=== Information shown ===

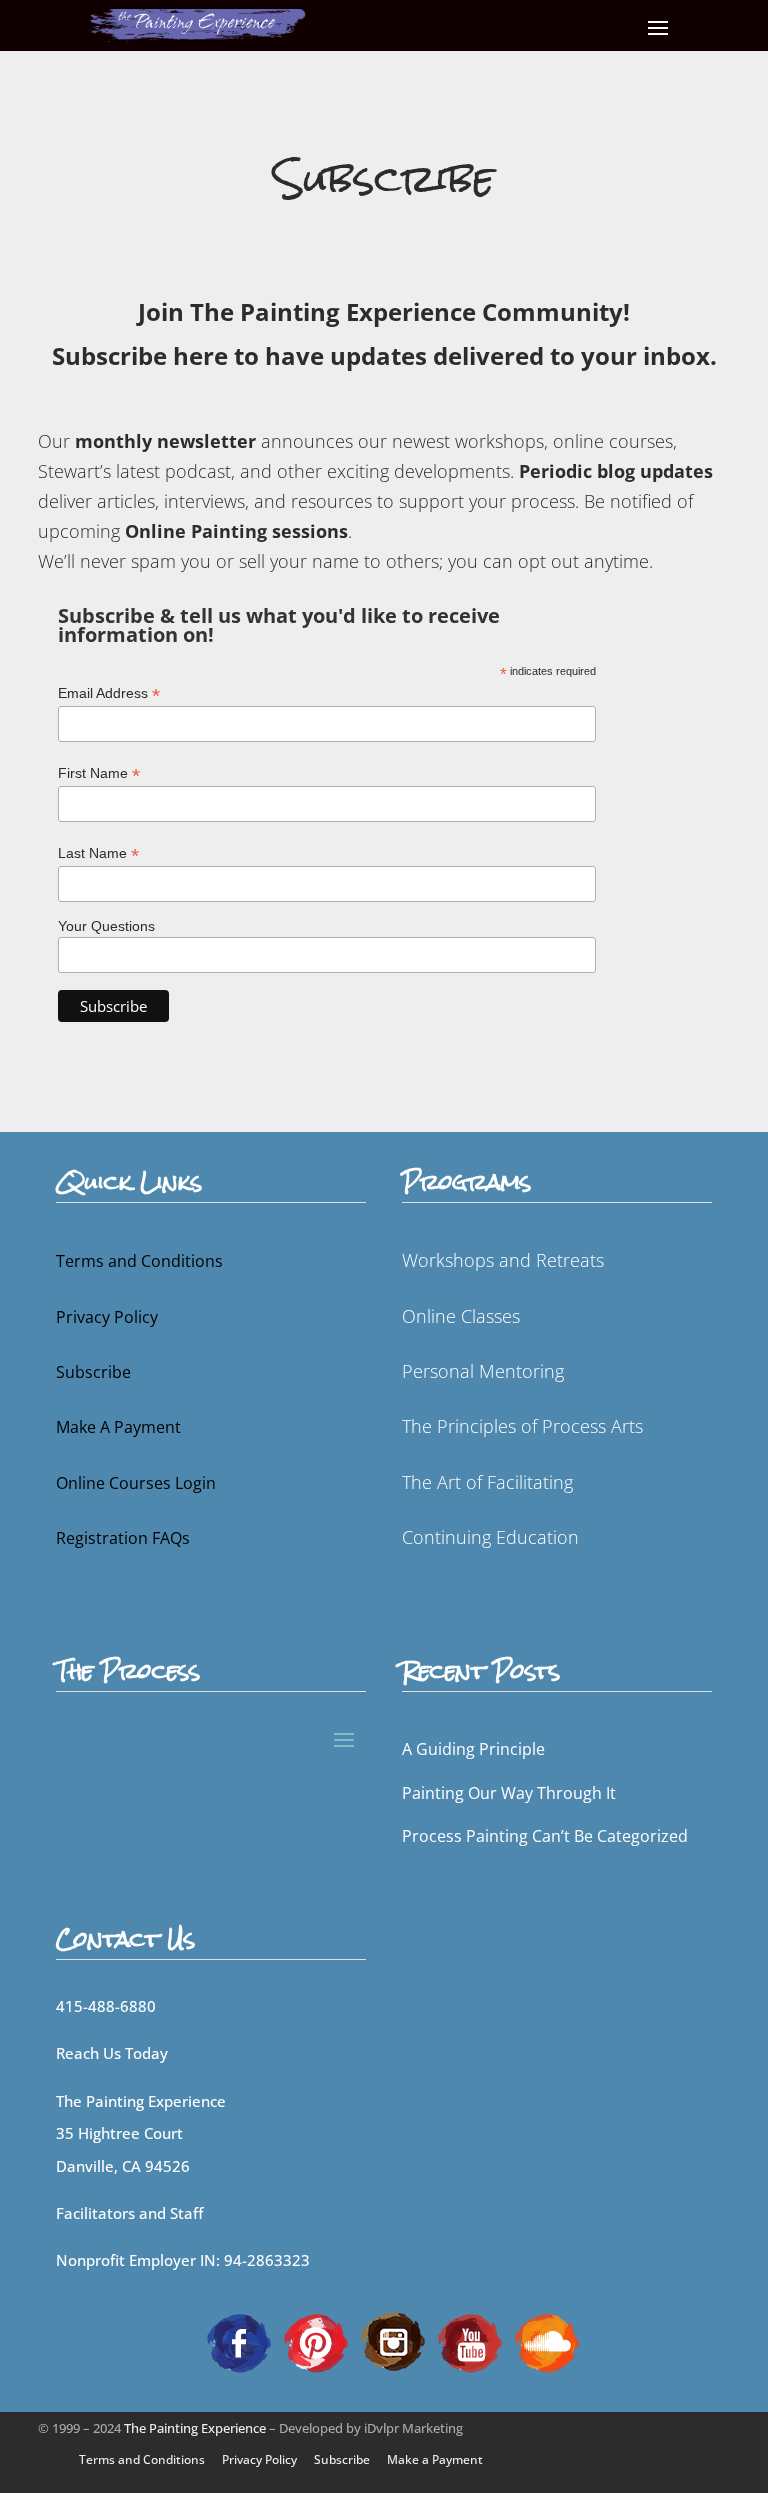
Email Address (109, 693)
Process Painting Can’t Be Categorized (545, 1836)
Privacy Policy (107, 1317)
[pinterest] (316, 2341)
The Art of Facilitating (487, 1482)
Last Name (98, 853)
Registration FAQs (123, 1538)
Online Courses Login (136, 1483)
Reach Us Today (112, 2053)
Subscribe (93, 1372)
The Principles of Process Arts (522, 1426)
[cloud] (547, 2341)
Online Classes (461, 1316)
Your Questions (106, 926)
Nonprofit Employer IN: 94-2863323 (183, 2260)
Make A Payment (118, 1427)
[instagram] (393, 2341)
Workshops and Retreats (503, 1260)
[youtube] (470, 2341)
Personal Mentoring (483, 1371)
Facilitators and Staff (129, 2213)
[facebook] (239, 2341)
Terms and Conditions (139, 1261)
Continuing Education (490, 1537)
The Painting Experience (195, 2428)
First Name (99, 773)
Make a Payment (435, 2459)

===

### Work task:
In the records above, locate the line that contains "Online Classes (461, 1316)". Repeat it and every line after it, exactly, and nothing else.

### Written solution:
Online Classes (461, 1316)
Your Questions (106, 926)
Nonprofit Employer IN: 94-2863323 (183, 2260)
Make A Payment (118, 1427)
[instagram] (393, 2341)
Workshops and Retreats (503, 1260)
[youtube] (470, 2341)
Personal Mentoring (483, 1371)
Facilitators and Staff (129, 2213)
[facebook] (239, 2341)
Terms and Conditions (139, 1261)
Continuing Education (490, 1537)
The Painting Experience (195, 2428)
First Name (99, 773)
Make a Payment (435, 2459)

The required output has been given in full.